Değerli milletvekilleri, camilerde icra edilen dinî, kültürel ve sosyal muhtevalı görevlerin yerine getirilmesinde, vatanımızın her köşesinde ve yurt dışında en zor şartlarda bile olsa mesai kavramı tanımadan çalışan, insanlarımızla iç içe yaşayarak dertleriyle dertlenen, aralarında uzlaştırıcı ve bütünleştirici bir tutum sergileyen, sorumluluk bilincini hiçbir zaman kaybetmeyen din görevlilerimizin çok önemli bir payı vardır. İnsanların manevi ve moral değerlere hızla yöneldiği günümüzde din görevlilerimizin sorumlulukları da artmakta olup onlar da bu görevlerini saygı, sevgi, tutarlılık, şuur ve hassasiyet içerisinde yerine getirmektedirler. Bu durum görevde başarılı olmanın, toplumsal huzuru sağlamanın ve korumanın en tabii yolu olduğu kadar aynı zamanda dinimizin öngördüğü bir tebliğ metodudur.

Ülkemizin aydınlık dolu yarınlarının inşasında İslam dininin gerektirdiği davranışları benimseyip sergileyen, misyonuna sahip çıkarak gelişmeler ışığında vizyonunu oluşturan, görevlilik anlayışını gönüllülük anlayışına dönüştürerek çalışan din görevlilerine önemli hizmetler düştüğünü bir kez daha vurguluyor, gayretlerini takdir ve iftiharla izliyor, Camiler ve Din Görevlileri Haftası’nı kutluyor, emeği geçenlere minnet, ahirete göçenlere rahmet diliyoruz. Çünkü ülkemiz tarihinde millî mücadele yıllarındaki tablo, cumhuriyetin kuruluşundaki proje ve 15 Temmuz’da darbeciler tarafından tehdit ve darbedilme pahasına ezan okuyarak, sela vererek milletimizi moral ve motive etmeleri din görevlilerimizin toplumdaki sosyal yapılarını ortaya koyma açısından önemli olduğu gibi, bunlar ihtiyaç hâlinde onların başarılarını gösteren belge ve kanıtlardır.

____

* **Alıştırma Görevleri**
[a] Belge bölümünde "Değerli milletvekilleri" sözleriyle başlayan paragrafı, ana bilgilerini koruyarak madde madde yazar mısınız?
[b] Belge bölümünün "Değerli milletvekilleri, camilerde" sözleriyle başlayıp "bir tebliğ metodudur." sözlerine kadar süren kısmını hiçbir değişiklik yapmadan yeniden yazar mısınız?

* **Verilen Malzeme**

____

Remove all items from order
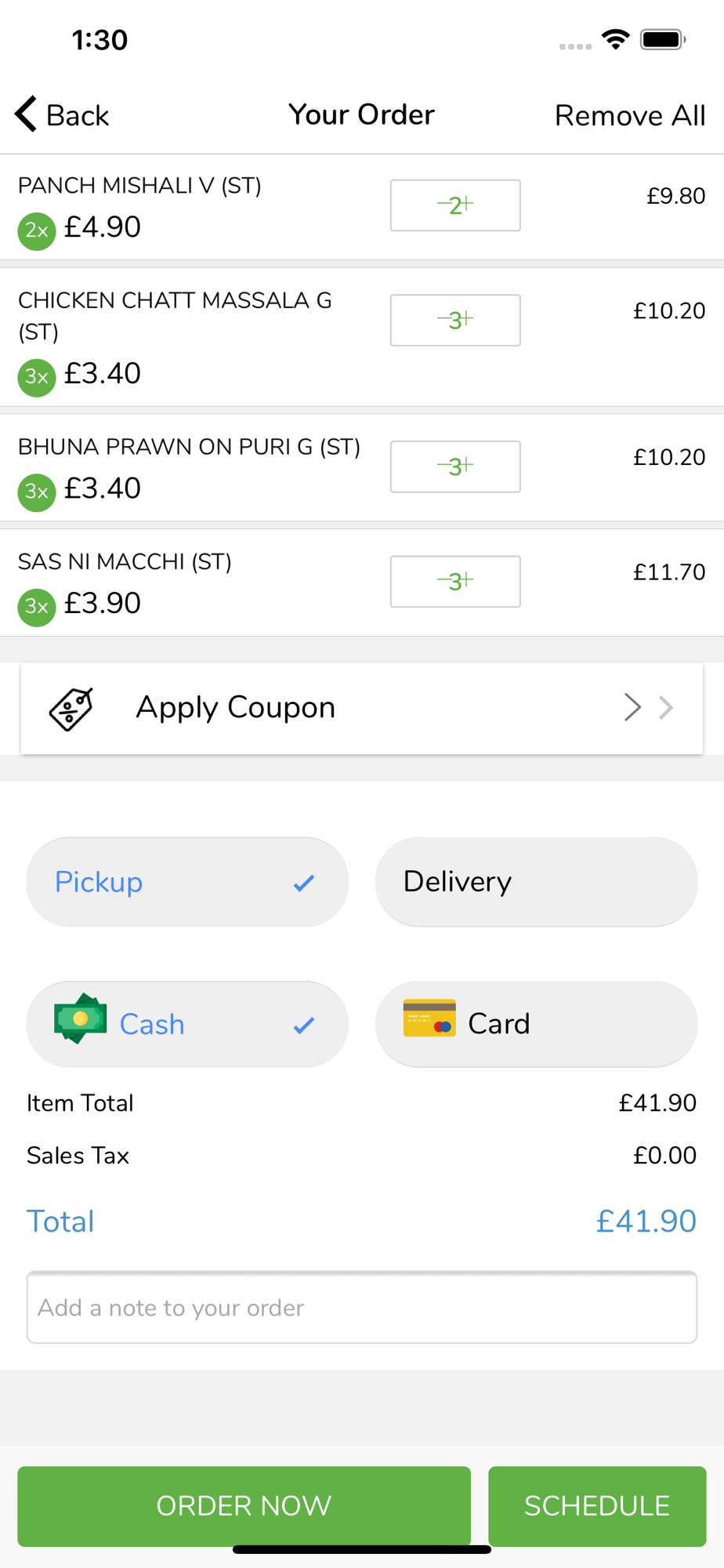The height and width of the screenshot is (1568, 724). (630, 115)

____

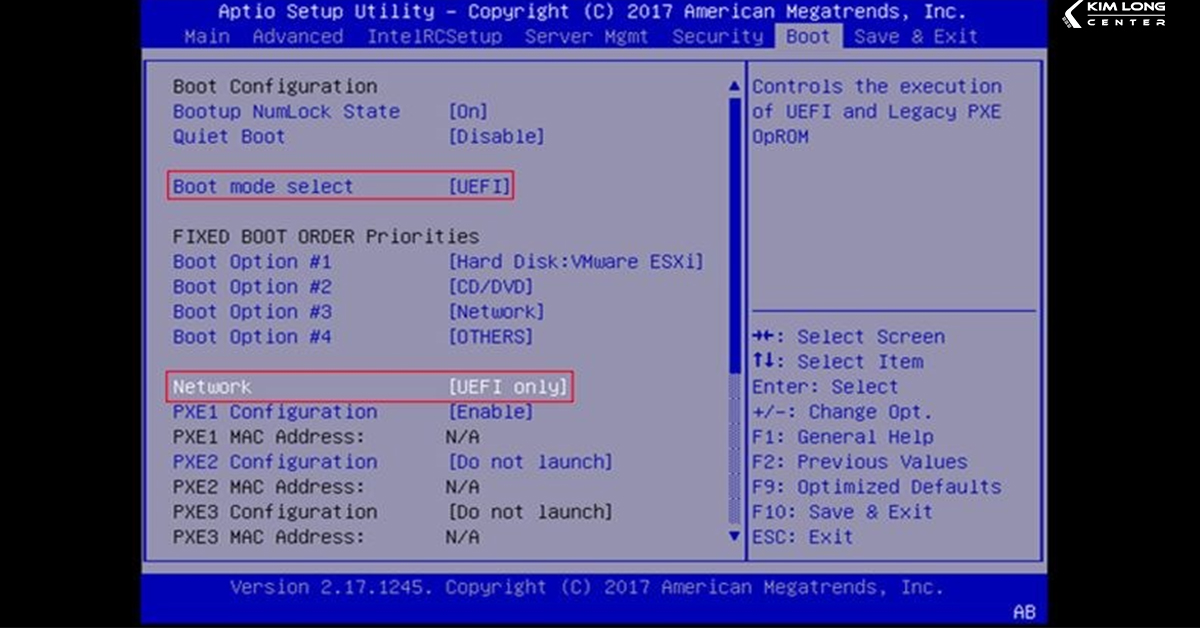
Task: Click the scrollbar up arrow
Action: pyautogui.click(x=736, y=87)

____

* **Beklenen Cevaplar**
[a]
- Camilerde yürütülen dinî, kültürel ve sosyal görevlerde din görevlilerinin çok önemli bir payı vardır.
- Din görevlileri yurt içinde ve yurt dışında, en zor şartlarda bile mesai kavramı tanımadan çalışır.
- İnsanlarla iç içe yaşar, onların dertleriyle dertlenir, uzlaştırıcı ve bütünleştirici bir tutum sergiler, sorumluluk bilincini hiç kaybetmezler.
- İnsanların manevi ve moral değerlere hızla yöneldiği günümüzde sorumlulukları artmaktadır.
- Görevlerini saygı, sevgi, tutarlılık, şuur ve hassasiyet içinde yerine getirirler.
- Bu tutum görevde başarılı olmanın, toplumsal huzuru sağlamanın ve korumanın en tabii yoludur. Aynı zamanda dinin öngördüğü bir tebliğ metodudur.

[b]
Değerli milletvekilleri, camilerde icra edilen dinî, kültürel ve sosyal muhtevalı görevlerin yerine getirilmesinde, vatanımızın her köşesinde ve yurt dışında en zor şartlarda bile olsa mesai kavramı tanımadan çalışan, insanlarımızla iç içe yaşayarak dertleriyle dertlenen, aralarında uzlaştırıcı ve bütünleştirici bir tutum sergileyen, sorumluluk bilincini hiçbir zaman kaybetmeyen din görevlilerimizin çok önemli bir payı vardır. İnsanların manevi ve moral değerlere hızla yöneldiği günümüzde din görevlilerimizin sorumlulukları da artmakta olup onlar da bu görevlerini saygı, sevgi, tutarlılık, şuur ve hassasiyet içerisinde yerine getirmektedirler. Bu durum görevde başarılı olmanın, toplumsal huzuru sağlamanın ve korumanın en tabii yolu olduğu kadar aynı zamanda dinimizin öngördüğü bir tebliğ metodudur.